WHAT IS NEEDED: Set out each line from the following listing that includes the word "Click".

DATA PROVIDED:
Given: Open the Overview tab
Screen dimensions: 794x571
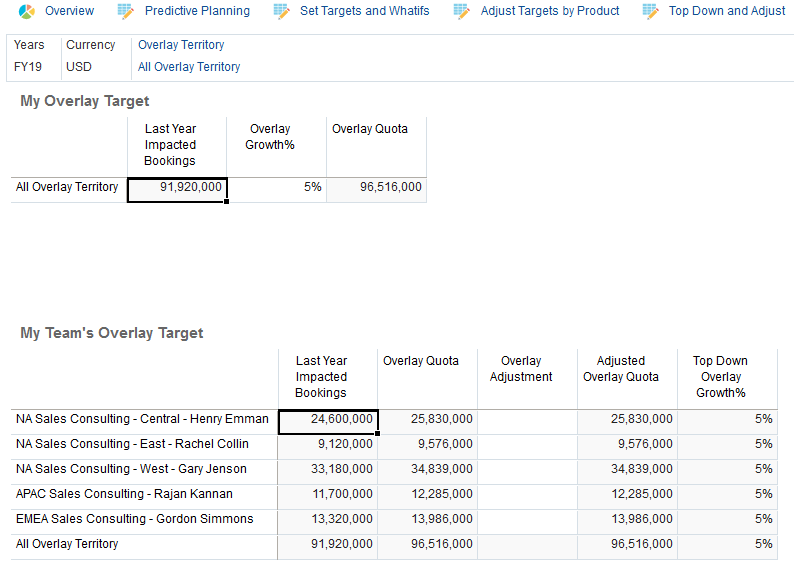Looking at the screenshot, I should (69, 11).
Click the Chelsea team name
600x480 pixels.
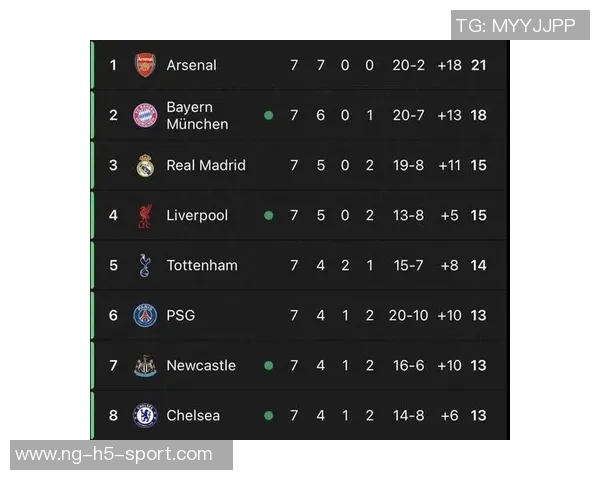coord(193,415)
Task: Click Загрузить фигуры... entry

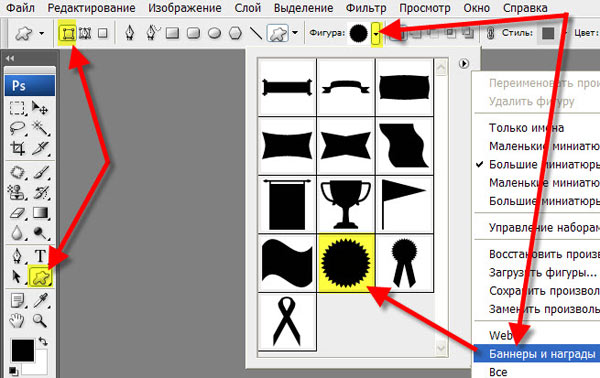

RESULT FOR THIS EXERCISE:
Click the Chelsea team name
Task: Click Загрузить фигуры... entry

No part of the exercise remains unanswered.